> **Assignment**: Each record must be repeated exactly. None may be dropped.
*** Material for the task ***
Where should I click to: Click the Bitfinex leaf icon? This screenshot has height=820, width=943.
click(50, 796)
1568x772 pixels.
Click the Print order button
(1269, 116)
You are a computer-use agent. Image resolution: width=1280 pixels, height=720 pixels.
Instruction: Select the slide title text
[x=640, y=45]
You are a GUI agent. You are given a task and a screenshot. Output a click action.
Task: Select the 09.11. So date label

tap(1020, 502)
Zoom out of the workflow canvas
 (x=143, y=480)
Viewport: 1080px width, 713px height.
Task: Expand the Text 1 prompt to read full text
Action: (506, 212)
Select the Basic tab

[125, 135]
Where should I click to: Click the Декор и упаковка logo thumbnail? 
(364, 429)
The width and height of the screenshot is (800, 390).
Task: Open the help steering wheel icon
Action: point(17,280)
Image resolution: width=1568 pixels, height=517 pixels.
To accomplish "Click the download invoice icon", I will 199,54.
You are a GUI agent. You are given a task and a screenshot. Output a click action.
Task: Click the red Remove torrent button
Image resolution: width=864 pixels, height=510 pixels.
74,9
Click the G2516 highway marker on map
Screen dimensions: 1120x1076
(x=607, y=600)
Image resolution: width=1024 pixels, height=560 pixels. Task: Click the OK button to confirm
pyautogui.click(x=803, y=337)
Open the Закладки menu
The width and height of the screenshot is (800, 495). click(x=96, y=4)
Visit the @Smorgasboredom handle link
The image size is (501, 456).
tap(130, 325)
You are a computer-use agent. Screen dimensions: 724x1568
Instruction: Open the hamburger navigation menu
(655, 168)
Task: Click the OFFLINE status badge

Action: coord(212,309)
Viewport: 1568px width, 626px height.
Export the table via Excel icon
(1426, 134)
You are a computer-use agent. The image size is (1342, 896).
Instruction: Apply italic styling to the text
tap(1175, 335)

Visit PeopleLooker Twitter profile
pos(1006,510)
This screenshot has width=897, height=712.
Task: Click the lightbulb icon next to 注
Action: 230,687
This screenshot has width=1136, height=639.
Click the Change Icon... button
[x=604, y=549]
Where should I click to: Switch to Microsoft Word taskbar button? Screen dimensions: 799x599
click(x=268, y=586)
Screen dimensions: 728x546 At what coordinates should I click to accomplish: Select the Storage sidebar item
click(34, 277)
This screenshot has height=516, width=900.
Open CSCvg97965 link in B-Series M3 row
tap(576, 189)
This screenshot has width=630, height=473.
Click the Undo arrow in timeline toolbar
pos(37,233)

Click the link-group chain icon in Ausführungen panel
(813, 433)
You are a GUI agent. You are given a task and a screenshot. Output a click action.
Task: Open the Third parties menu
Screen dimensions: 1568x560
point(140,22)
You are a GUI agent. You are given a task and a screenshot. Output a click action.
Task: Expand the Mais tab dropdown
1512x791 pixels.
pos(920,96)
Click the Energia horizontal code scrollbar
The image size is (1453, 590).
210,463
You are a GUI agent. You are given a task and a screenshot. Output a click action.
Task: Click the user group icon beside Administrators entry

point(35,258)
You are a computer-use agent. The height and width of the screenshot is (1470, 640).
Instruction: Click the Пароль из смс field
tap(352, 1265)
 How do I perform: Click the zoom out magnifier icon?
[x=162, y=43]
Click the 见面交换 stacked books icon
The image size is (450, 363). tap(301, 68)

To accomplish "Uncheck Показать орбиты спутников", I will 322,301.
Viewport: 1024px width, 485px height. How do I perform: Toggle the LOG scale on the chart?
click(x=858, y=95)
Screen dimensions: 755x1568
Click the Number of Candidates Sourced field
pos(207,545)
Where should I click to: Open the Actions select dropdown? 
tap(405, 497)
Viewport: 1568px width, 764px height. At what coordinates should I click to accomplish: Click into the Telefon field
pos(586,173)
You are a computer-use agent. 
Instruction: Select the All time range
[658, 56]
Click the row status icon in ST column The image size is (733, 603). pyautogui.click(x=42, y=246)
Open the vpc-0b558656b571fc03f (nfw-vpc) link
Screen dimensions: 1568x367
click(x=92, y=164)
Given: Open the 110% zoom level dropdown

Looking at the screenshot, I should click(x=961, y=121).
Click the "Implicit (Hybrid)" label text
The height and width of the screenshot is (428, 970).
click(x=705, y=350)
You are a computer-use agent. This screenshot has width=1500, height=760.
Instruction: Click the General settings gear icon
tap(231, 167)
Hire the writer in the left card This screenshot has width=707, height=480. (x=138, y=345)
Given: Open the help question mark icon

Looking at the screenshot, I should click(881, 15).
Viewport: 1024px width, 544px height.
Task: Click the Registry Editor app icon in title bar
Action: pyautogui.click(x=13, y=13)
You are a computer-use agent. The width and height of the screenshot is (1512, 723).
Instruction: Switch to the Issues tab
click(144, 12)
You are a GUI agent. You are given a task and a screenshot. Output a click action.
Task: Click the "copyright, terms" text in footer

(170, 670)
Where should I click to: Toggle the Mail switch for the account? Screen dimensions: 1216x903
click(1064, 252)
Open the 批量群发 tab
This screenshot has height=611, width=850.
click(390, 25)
***
> **Final answer**:
Where should I click to: Click the Bitfinex leaf icon? This screenshot has height=820, width=943.
click(50, 796)
1568x772 pixels.
Click the Print order button
(1269, 116)
You are a computer-use agent. Image resolution: width=1280 pixels, height=720 pixels.
Instruction: Select the slide title text
[x=640, y=45]
You are a GUI agent. You are given a task and a screenshot. Output a click action.
Task: Select the 09.11. So date label

tap(1020, 502)
Zoom out of the workflow canvas
 (x=143, y=480)
Viewport: 1080px width, 713px height.
Task: Expand the Text 1 prompt to read full text
Action: (506, 212)
Select the Basic tab

[125, 135]
Where should I click to: Click the Декор и упаковка logo thumbnail? 
(364, 429)
The width and height of the screenshot is (800, 390).
Task: Open the help steering wheel icon
Action: point(17,280)
Image resolution: width=1568 pixels, height=517 pixels.
To accomplish "Click the download invoice icon", I will 199,54.
You are a GUI agent. You are given a task and a screenshot. Output a click action.
Task: Click the red Remove torrent button
Image resolution: width=864 pixels, height=510 pixels.
74,9
Click the G2516 highway marker on map
Screen dimensions: 1120x1076
(x=607, y=600)
Image resolution: width=1024 pixels, height=560 pixels. Task: Click the OK button to confirm
pyautogui.click(x=803, y=337)
Open the Закладки menu
The width and height of the screenshot is (800, 495). click(x=96, y=4)
Visit the @Smorgasboredom handle link
The image size is (501, 456).
tap(130, 325)
You are a computer-use agent. Screen dimensions: 724x1568
Instruction: Open the hamburger navigation menu
(655, 168)
Task: Click the OFFLINE status badge

Action: coord(212,309)
Viewport: 1568px width, 626px height.
Export the table via Excel icon
(1426, 134)
You are a computer-use agent. The image size is (1342, 896).
Instruction: Apply italic styling to the text
tap(1175, 335)

Visit PeopleLooker Twitter profile
pos(1006,510)
This screenshot has width=897, height=712.
Task: Click the lightbulb icon next to 注
Action: 230,687
This screenshot has width=1136, height=639.
Click the Change Icon... button
[x=604, y=549]
Where should I click to: Switch to Microsoft Word taskbar button? Screen dimensions: 799x599
click(x=268, y=586)
Screen dimensions: 728x546 At what coordinates should I click to accomplish: Select the Storage sidebar item
click(34, 277)
This screenshot has height=516, width=900.
Open CSCvg97965 link in B-Series M3 row
tap(576, 189)
This screenshot has width=630, height=473.
Click the Undo arrow in timeline toolbar
pos(37,233)

Click the link-group chain icon in Ausführungen panel
(813, 433)
You are a GUI agent. You are given a task and a screenshot. Output a click action.
Task: Open the Third parties menu
Screen dimensions: 1568x560
point(140,22)
You are a GUI agent. You are given a task and a screenshot. Output a click action.
Task: Expand the Mais tab dropdown
1512x791 pixels.
pos(920,96)
Click the Energia horizontal code scrollbar
The image size is (1453, 590).
210,463
You are a GUI agent. You are given a task and a screenshot. Output a click action.
Task: Click the user group icon beside Administrators entry

point(35,258)
You are a computer-use agent. The height and width of the screenshot is (1470, 640).
Instruction: Click the Пароль из смс field
tap(352, 1265)
 How do I perform: Click the zoom out magnifier icon?
[x=162, y=43]
Click the 见面交换 stacked books icon
The image size is (450, 363). tap(301, 68)

To accomplish "Uncheck Показать орбиты спутников", I will 322,301.
Viewport: 1024px width, 485px height. How do I perform: Toggle the LOG scale on the chart?
click(x=858, y=95)
Screen dimensions: 755x1568
Click the Number of Candidates Sourced field
pos(207,545)
Where should I click to: Open the Actions select dropdown? 
tap(405, 497)
Viewport: 1568px width, 764px height. At what coordinates should I click to accomplish: Click into the Telefon field
pos(586,173)
You are a computer-use agent. 
Instruction: Select the All time range
[658, 56]
Click the row status icon in ST column The image size is (733, 603). pyautogui.click(x=42, y=246)
Open the vpc-0b558656b571fc03f (nfw-vpc) link
Screen dimensions: 1568x367
click(x=92, y=164)
Given: Open the 110% zoom level dropdown

Looking at the screenshot, I should click(x=961, y=121).
Click the "Implicit (Hybrid)" label text
The height and width of the screenshot is (428, 970).
click(x=705, y=350)
You are a computer-use agent. This screenshot has width=1500, height=760.
Instruction: Click the General settings gear icon
tap(231, 167)
Hire the writer in the left card This screenshot has width=707, height=480. (x=138, y=345)
Given: Open the help question mark icon

Looking at the screenshot, I should click(881, 15).
Viewport: 1024px width, 544px height.
Task: Click the Registry Editor app icon in title bar
Action: pyautogui.click(x=13, y=13)
You are a computer-use agent. The width and height of the screenshot is (1512, 723).
Instruction: Switch to the Issues tab
click(144, 12)
You are a GUI agent. You are given a task and a screenshot. Output a click action.
Task: Click the "copyright, terms" text in footer

(170, 670)
Where should I click to: Toggle the Mail switch for the account? Screen dimensions: 1216x903
click(1064, 252)
Open the 批量群发 tab
This screenshot has height=611, width=850.
click(390, 25)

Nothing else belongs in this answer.